Previous studies evaluating computational footprinting methods focus on ROC AUC as a measurement of performance. Although this is a decent classification performance assessment, the number can be inflated by false positive predictions. For example, the ROC AUC statistic might imply a relatively favorable classification if the method tends to call most samples as positive hits when the data are highly unbalanced, as is the case for many of TFs tested. In addition, partial ROC AUC (ROC pAUC) were computed at a 5% FPR cutoff. PR AUC was also included in the evaluations as it provides a better assessment of false positives. Compared with other footprinting methods, TRACE has the best overall performance based on average rank in both ROC pAUC and PR AUC across the 99 tested TFs (Fig. 2C,D). It ranked first overall for 25.5% of TFs and in the top five for 96.9% of TFs. Compared with other unsupervised methods, TRACE ranked first for 87.7% of TFs. TRACE also outperformed supervised approaches, including DeFCoM and BinDNase. TRACE can predict TF footprints with a performance equal to or better than the best published methods without the requirement of positive and negative training data sets.

Bait motifs improve footprinting prediction accuracy

TRACE provides identification of binding sites for any desired TFs at nucleotide resolution. By incorporating DNase-seq data and PWM information, it can detect footprints with an anticipated DNase digestion pattern and matching motifs (Fig. 1B). One important feature of our model is that states for different motifs are independent of each other, enabling its ability to distinctly label binding sites for multiple TFs. In addition, adding extra motifs to the model for a specific TF can potentially increase the accuracy of identifying TF-specific binding sites. These additional motifs serve as baits, discouraging the prediction of weakly matching sites and introducing competition, thus decreasing FPRs (Hoffman and Birney 2010). However, including PWMs with similar sequence preference does not provide useful information and could decrease our model's ability to distinguish between binding sites of different motifs. To avoid this, only root motifs from each motif cluster in the JASPAR CORE vertebrates clustering were used (Khan et al. 2018), and the cluster that contains the TF of interest was excluded (Supplemental Methods). Each root motif encompasses all of the position-specific scoring matrices (PSSMs) of a cluster generated by the RSAT matrix-clustering tool (Castro-Mondragon et al. 2017). In a N-motif model, the root motifs from N − 1 clusters with the greatest number of occurrences were selected. These N − 1 motifs provide additional information, making the model more sensitive to identifying binding sites for the TF of interest.
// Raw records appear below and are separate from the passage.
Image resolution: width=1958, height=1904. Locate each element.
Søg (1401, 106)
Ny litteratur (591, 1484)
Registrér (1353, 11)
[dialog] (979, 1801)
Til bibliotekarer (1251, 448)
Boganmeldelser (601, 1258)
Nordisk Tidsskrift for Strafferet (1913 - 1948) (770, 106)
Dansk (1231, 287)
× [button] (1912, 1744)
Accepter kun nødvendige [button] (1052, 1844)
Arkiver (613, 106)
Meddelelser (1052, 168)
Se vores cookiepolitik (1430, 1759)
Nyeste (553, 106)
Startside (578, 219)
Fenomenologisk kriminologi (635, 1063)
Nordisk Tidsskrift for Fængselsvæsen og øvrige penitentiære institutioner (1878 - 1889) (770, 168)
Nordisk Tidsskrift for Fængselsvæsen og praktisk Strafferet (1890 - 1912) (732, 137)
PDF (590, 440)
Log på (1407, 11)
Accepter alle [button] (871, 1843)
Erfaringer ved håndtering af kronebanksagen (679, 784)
Overall, the addition of bait motifs to the model yielded significant improvements over our original method, which had a similar HMM structure but did not include motif information (an option provided in TRACE) (Boyle et al. 2011). Using a 10-motif model (the TF of interest plus nine extra motifs), the average PR AUC from TRACE increased by 0.20 (63.1%) over our original method, and ROC pAUC improved by 20%.

By comparing models containing different numbers of extra motifs, we found that additional TFs can increase the quality of TFBS identification in most cases. However, this was at the expense of considerably increased computational time (Supplemental Table S3). We determined that an optimal trade-off between performance increase and computational time was the 10-motif model, which is used in the remainder of this study.

TRACE can be applied accurately across cell lines

Cross–cell line validation was performed using models trained from K562 DNase-seq data and subsequently applied to GM12878 to test their performance compared with models trained on GM12878. Because there is less available validation data in GM12878, this comparison used 52 TFs. The results indicated that TRACE can provide accurate predictions in one cell line using a model trained from another cell line and that intra–cell line and inter–cell line predictions have comparable overall performance (Fig. 2B). This suggests that the data processing steps can successfully capture the signature information of DNase digestion and diminish between–data set variance to a degree sufficient for effective prediction across cell lines. It also indicates that the DNase digestion pattern of binding sites is preserved for most TFs across cell types. Some exceptions were observed, however; for example, ESRRA had significantly better performance in the inter–cell line test compared with the intra–cell line test. This TF has far fewer active binding sites in GM12878 (7.6% prevalence) than K562 (31.3% prevalence), and TRACE may not be able to learn an accurate model from the GM12878 data. This suggests that the model should be trained using the highest quality and most representative of the true genome-wide binding data sets, and the trained model can be applied across all cell types of interest.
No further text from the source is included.